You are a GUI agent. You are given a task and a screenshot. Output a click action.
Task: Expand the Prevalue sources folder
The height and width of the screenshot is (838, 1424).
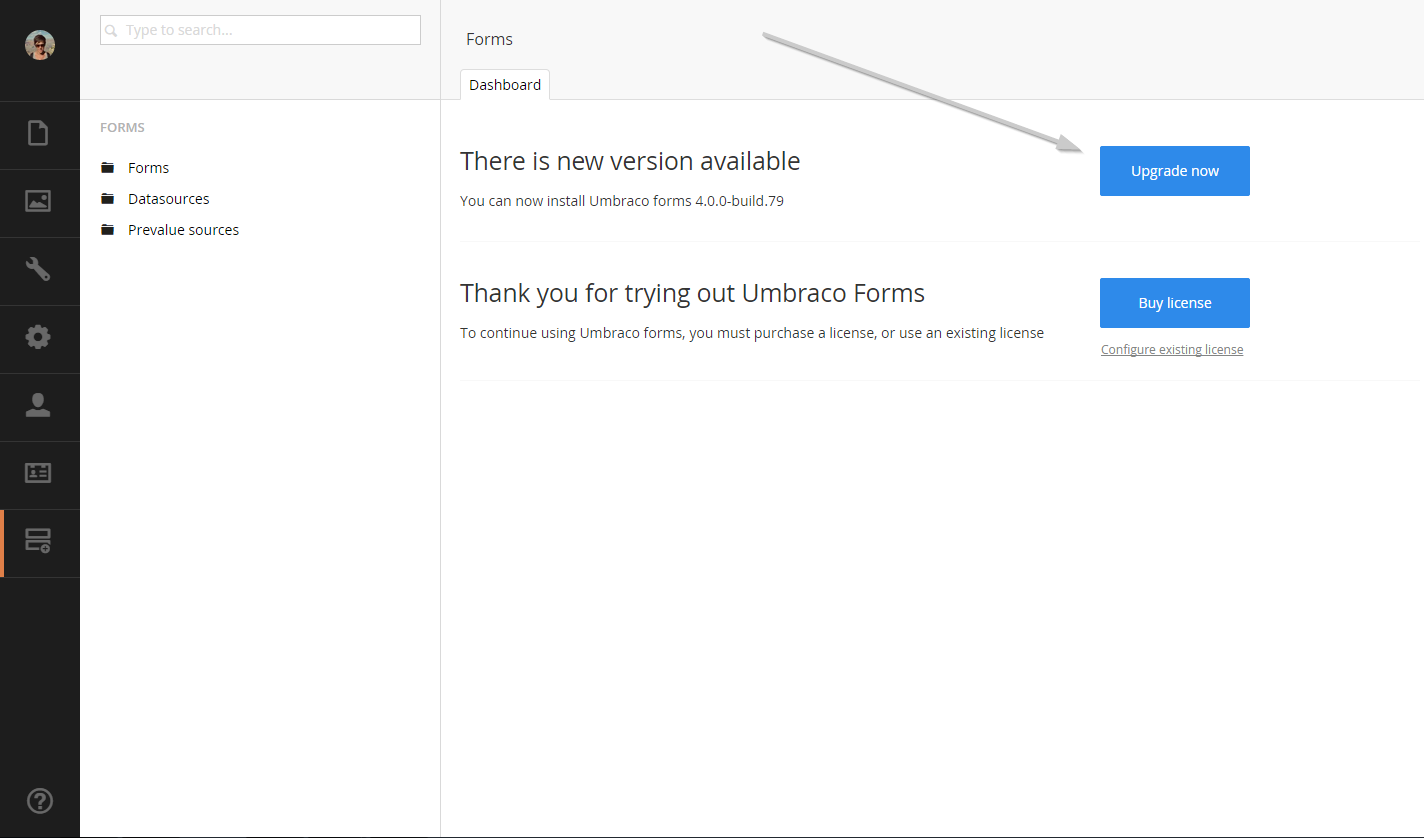[183, 230]
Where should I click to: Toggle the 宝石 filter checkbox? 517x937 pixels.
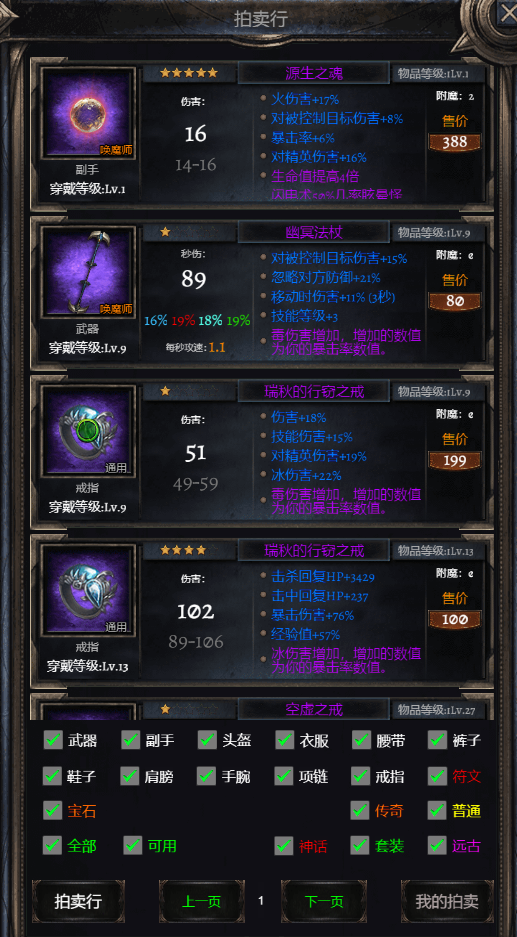pyautogui.click(x=53, y=811)
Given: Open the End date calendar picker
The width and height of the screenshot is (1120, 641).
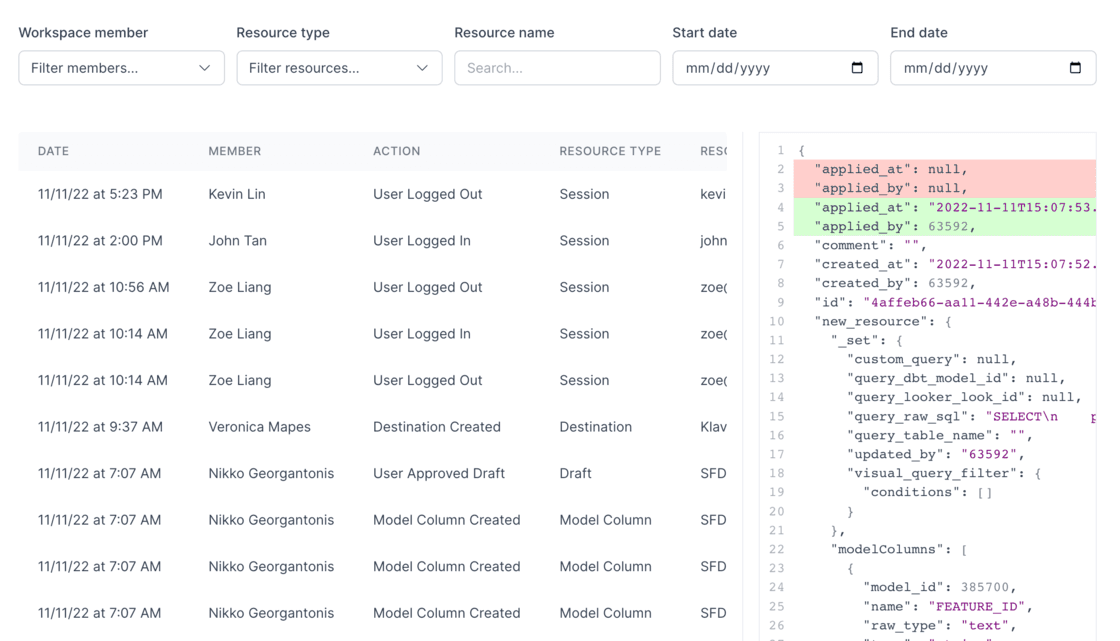Looking at the screenshot, I should coord(1074,68).
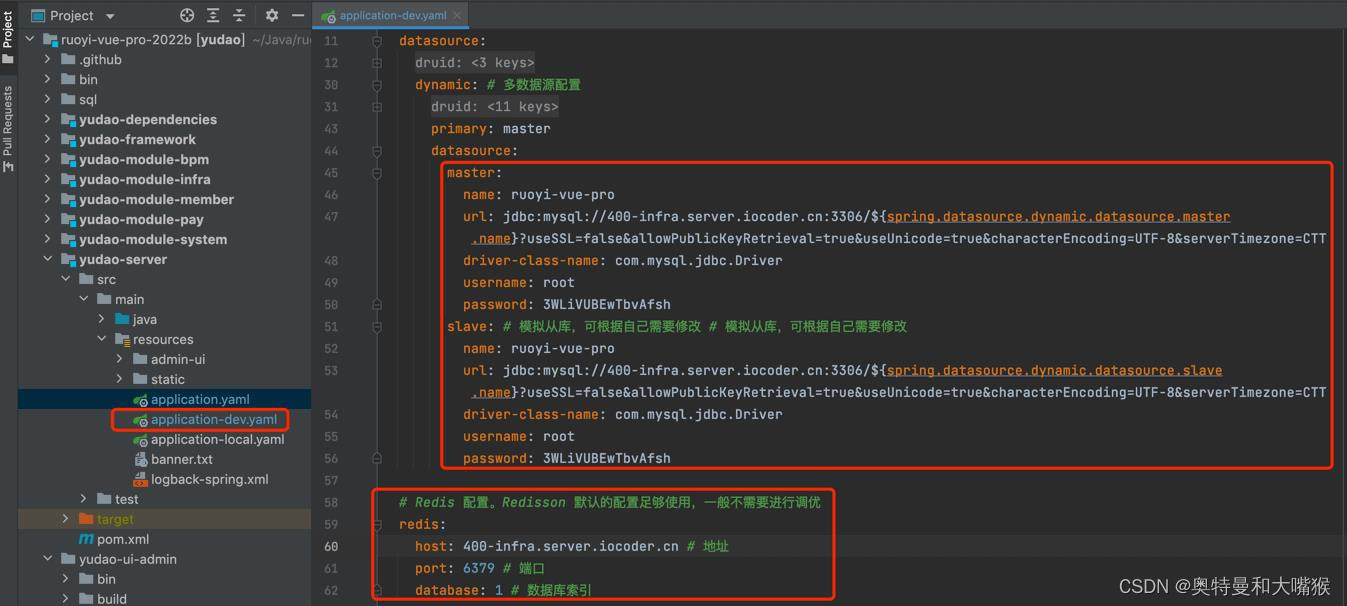Click line number 60 in the gutter
Screen dimensions: 1347x606
(x=331, y=546)
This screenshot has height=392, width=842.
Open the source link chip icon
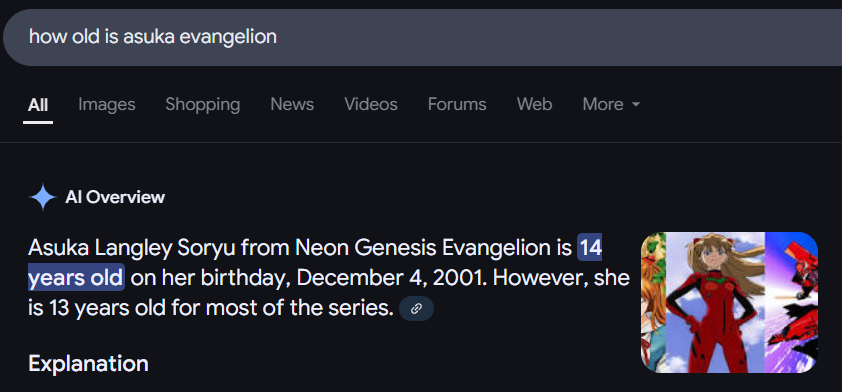[416, 309]
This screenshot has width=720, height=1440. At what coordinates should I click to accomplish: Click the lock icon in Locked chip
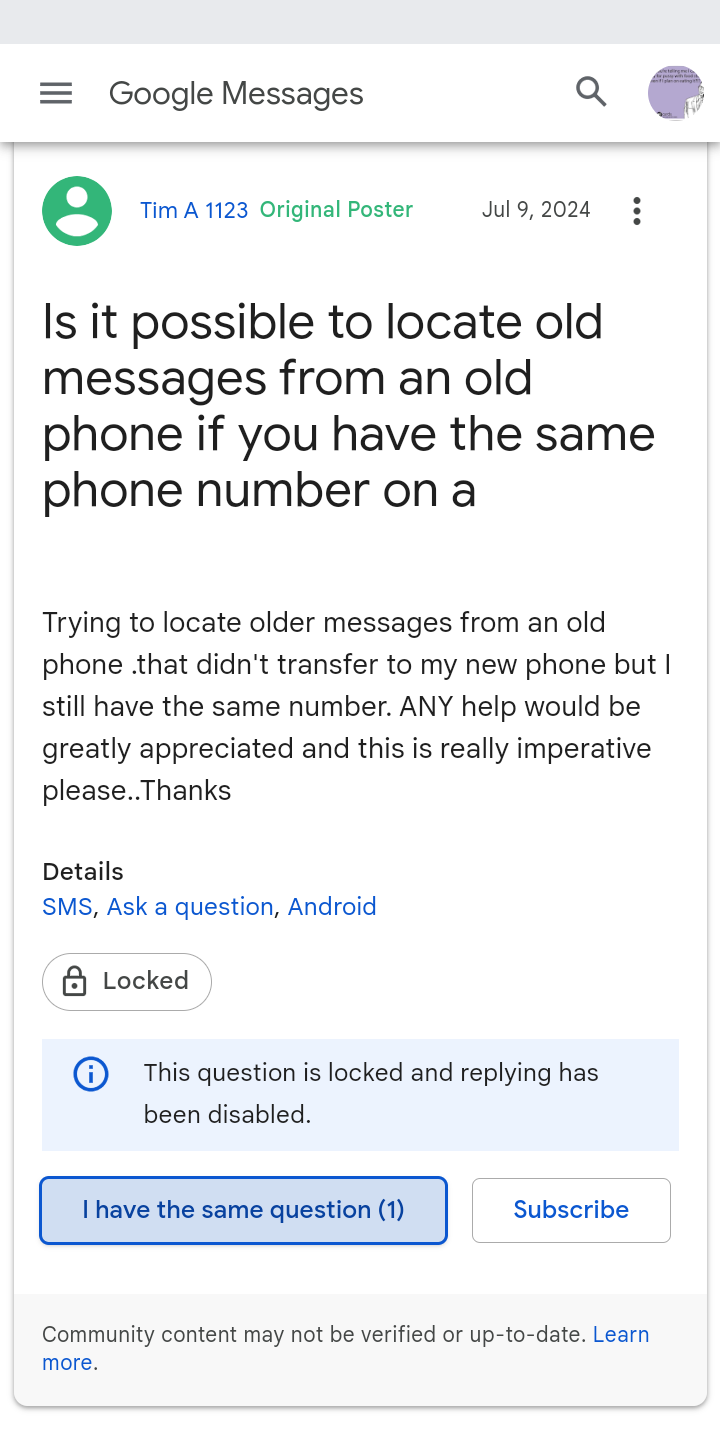pyautogui.click(x=74, y=982)
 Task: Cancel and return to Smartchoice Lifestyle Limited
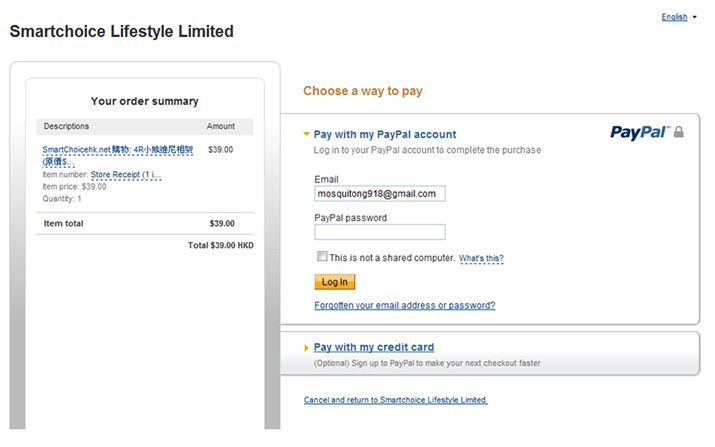click(x=395, y=400)
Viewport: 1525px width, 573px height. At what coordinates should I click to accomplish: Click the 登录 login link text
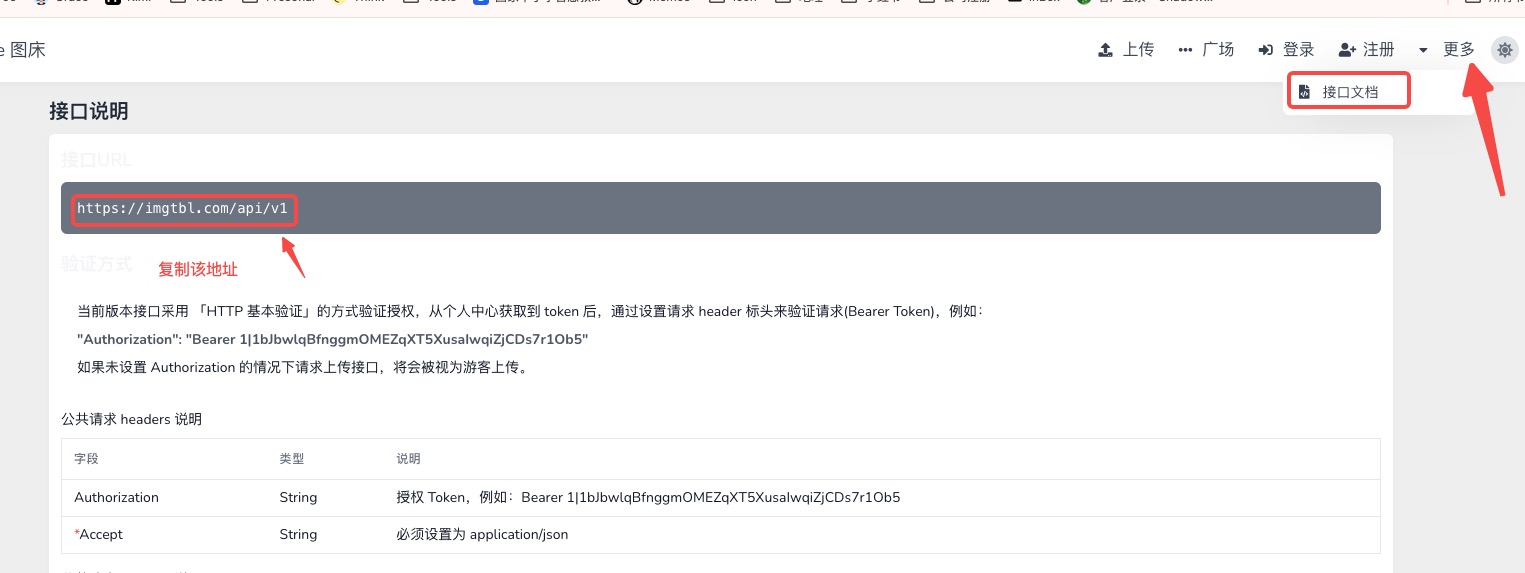pyautogui.click(x=1298, y=50)
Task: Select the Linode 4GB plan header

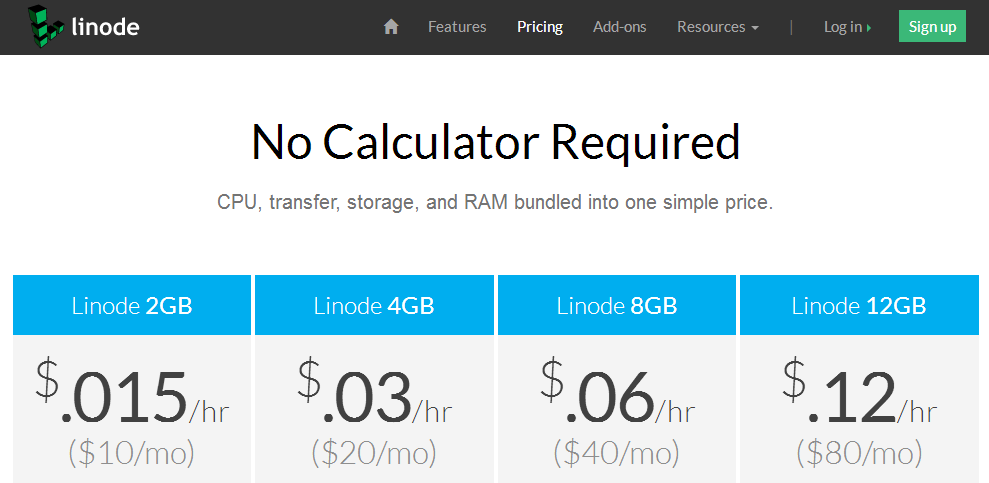Action: [x=374, y=305]
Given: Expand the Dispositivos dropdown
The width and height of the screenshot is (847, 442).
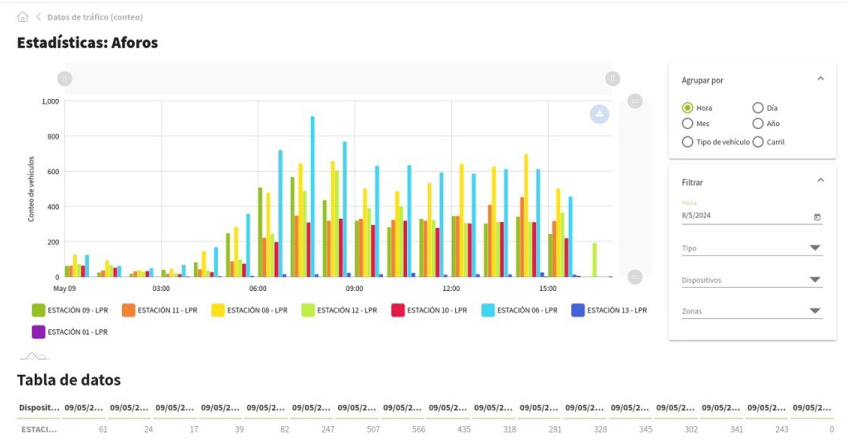Looking at the screenshot, I should [815, 280].
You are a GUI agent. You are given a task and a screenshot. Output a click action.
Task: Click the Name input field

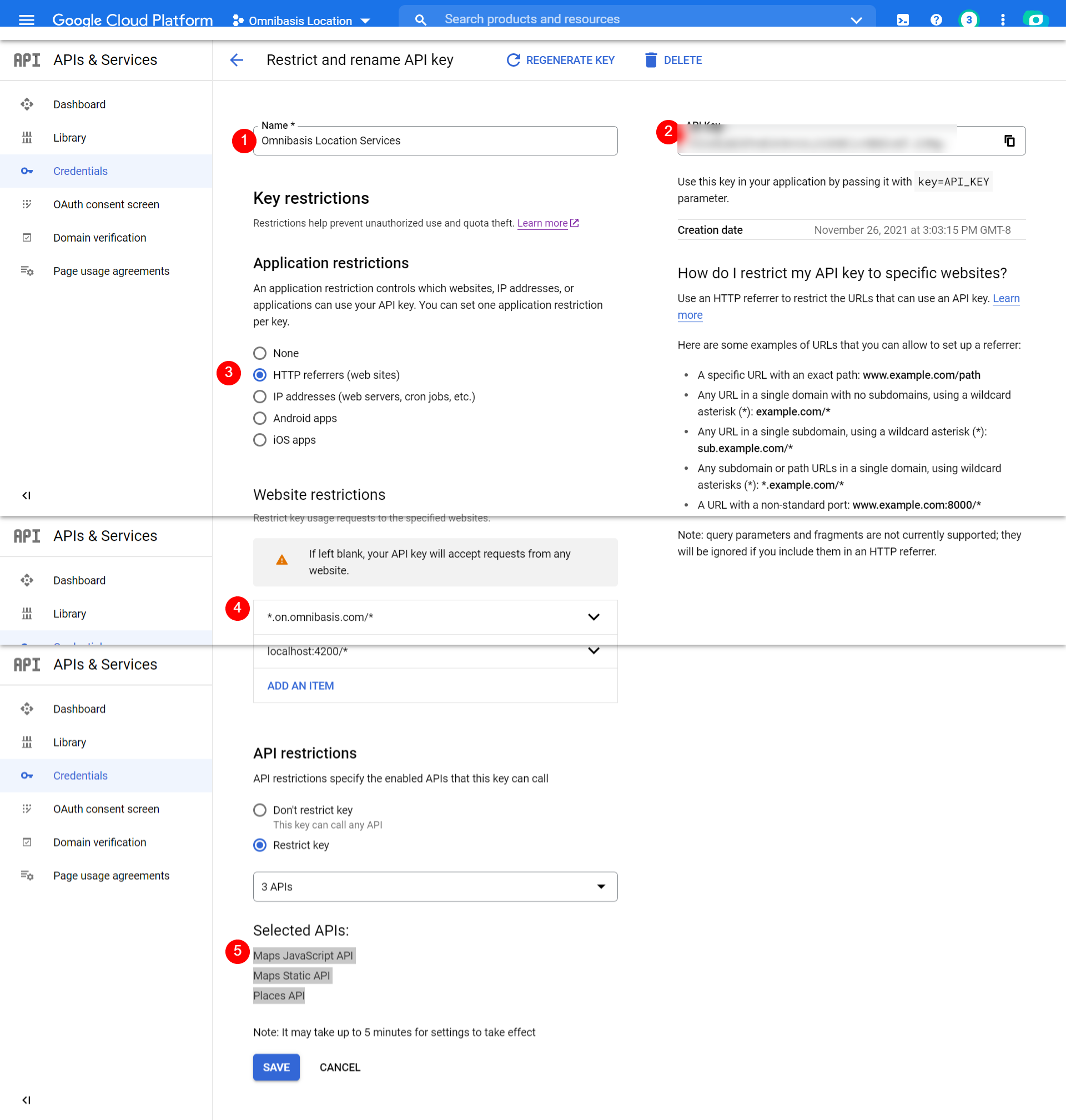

────────────────────

• _WHAT THE TASK REQUIRES_:
Retype the records from their start through the line containing "pyautogui.click(x=1298, y=50)", both ends included. Leave the pictures out of your answer.

• _RESULT FOR THIS EXERCISE_:
You are a GUI agent. You are given a task and a screenshot. Output a click action.
Task: Expand the Prevalue sources folder
The height and width of the screenshot is (838, 1424).
[183, 230]
Where should I click to: Toggle the 宝石 filter checkbox? 517x937 pixels.
pyautogui.click(x=53, y=811)
Given: Open the End date calendar picker
The width and height of the screenshot is (1120, 641).
Looking at the screenshot, I should coord(1074,68).
Click line number 60 in the gutter
Screen dimensions: 1347x606
(x=331, y=546)
This screenshot has height=392, width=842.
Open the source link chip icon
[416, 309]
This screenshot has width=720, height=1440. At what coordinates should I click to accomplish: Click the lock icon in Locked chip
pyautogui.click(x=74, y=982)
 Task: Cancel and return to Smartchoice Lifestyle Limited
click(x=395, y=400)
Viewport: 1525px width, 573px height. At what coordinates should I click to accomplish: Click the 登录 login link text
pyautogui.click(x=1298, y=50)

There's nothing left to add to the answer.